• **What is expected**
Retype the items starting at the line containing "Expand the project tree node chevron" and ending at the line containing "pos(21,411)", exactly as they stand.
-- BEGIN --
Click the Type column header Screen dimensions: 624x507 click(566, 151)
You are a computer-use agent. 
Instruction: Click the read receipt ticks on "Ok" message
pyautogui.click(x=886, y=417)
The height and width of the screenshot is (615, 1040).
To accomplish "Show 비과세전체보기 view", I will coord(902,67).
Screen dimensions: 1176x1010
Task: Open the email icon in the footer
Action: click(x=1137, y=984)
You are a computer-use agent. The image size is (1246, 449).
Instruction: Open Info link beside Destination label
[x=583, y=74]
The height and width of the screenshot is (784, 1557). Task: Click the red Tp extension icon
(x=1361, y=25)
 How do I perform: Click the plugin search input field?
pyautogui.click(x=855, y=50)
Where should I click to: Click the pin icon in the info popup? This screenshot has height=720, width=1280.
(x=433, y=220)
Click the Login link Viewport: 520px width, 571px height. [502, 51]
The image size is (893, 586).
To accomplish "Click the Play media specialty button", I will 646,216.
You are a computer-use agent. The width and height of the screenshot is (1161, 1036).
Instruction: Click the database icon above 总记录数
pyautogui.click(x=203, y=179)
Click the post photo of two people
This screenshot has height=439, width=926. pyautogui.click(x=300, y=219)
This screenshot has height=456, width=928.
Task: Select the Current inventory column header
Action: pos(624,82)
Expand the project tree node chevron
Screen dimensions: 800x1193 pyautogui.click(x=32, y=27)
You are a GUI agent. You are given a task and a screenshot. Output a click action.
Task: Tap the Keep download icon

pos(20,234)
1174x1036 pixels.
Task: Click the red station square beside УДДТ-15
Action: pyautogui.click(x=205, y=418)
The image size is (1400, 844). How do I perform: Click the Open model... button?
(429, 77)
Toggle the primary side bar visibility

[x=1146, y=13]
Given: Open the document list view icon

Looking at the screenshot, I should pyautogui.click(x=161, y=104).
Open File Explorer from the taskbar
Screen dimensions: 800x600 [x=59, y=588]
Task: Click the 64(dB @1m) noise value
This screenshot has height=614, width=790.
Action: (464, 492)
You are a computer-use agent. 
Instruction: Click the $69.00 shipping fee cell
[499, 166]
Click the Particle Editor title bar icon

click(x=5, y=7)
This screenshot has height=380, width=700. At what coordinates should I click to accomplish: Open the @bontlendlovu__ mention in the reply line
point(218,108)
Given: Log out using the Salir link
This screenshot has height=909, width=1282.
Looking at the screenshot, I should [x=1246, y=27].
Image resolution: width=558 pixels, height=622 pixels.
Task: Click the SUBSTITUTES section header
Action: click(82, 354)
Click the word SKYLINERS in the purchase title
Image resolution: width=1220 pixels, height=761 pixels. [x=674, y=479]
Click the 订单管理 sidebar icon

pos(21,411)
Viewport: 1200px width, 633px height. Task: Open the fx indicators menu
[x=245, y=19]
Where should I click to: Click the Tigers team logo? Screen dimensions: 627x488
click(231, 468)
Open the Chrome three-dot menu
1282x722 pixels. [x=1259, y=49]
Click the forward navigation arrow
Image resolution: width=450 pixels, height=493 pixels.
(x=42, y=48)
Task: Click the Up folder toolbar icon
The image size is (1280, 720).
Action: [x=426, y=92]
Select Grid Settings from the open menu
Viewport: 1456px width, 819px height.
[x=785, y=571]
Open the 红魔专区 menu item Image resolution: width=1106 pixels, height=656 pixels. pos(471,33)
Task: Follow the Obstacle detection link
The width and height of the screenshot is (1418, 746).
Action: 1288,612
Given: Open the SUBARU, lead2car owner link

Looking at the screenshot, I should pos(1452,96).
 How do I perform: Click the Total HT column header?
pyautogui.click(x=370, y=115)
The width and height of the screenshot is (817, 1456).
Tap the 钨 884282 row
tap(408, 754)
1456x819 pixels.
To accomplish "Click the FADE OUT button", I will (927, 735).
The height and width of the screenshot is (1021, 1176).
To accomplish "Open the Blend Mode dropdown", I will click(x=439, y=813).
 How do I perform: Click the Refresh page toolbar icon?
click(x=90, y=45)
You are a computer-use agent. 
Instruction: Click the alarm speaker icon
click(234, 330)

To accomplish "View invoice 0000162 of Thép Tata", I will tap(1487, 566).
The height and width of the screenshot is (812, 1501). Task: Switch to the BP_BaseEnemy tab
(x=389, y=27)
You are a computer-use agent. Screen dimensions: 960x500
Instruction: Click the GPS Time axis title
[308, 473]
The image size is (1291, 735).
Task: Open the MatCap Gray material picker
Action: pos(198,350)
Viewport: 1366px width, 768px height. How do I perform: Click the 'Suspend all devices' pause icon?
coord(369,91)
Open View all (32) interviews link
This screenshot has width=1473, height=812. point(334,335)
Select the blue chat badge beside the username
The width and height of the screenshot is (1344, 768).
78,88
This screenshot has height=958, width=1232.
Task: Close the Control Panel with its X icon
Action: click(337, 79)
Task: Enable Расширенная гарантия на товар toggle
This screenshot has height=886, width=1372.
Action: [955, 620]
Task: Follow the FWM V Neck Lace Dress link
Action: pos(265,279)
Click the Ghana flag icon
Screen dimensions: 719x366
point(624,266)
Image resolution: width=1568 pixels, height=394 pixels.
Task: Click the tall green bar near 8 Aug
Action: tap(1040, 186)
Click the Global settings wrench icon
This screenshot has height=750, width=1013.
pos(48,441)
-- END --
• **Exercise answer**
Expand the project tree node chevron
Screen dimensions: 800x1193 pyautogui.click(x=32, y=27)
You are a GUI agent. You are given a task and a screenshot. Output a click action.
Task: Tap the Keep download icon

pos(20,234)
1174x1036 pixels.
Task: Click the red station square beside УДДТ-15
Action: pyautogui.click(x=205, y=418)
The image size is (1400, 844). How do I perform: Click the Open model... button?
(429, 77)
Toggle the primary side bar visibility

[x=1146, y=13]
Given: Open the document list view icon

Looking at the screenshot, I should pyautogui.click(x=161, y=104).
Open File Explorer from the taskbar
Screen dimensions: 800x600 [x=59, y=588]
Task: Click the 64(dB @1m) noise value
This screenshot has height=614, width=790.
Action: (464, 492)
You are a computer-use agent. 
Instruction: Click the $69.00 shipping fee cell
[499, 166]
Click the Particle Editor title bar icon

click(x=5, y=7)
This screenshot has height=380, width=700. At what coordinates should I click to accomplish: Open the @bontlendlovu__ mention in the reply line
point(218,108)
Given: Log out using the Salir link
This screenshot has height=909, width=1282.
Looking at the screenshot, I should [x=1246, y=27].
Image resolution: width=558 pixels, height=622 pixels.
Task: Click the SUBSTITUTES section header
Action: click(82, 354)
Click the word SKYLINERS in the purchase title
Image resolution: width=1220 pixels, height=761 pixels. [x=674, y=479]
Click the 订单管理 sidebar icon

pos(21,411)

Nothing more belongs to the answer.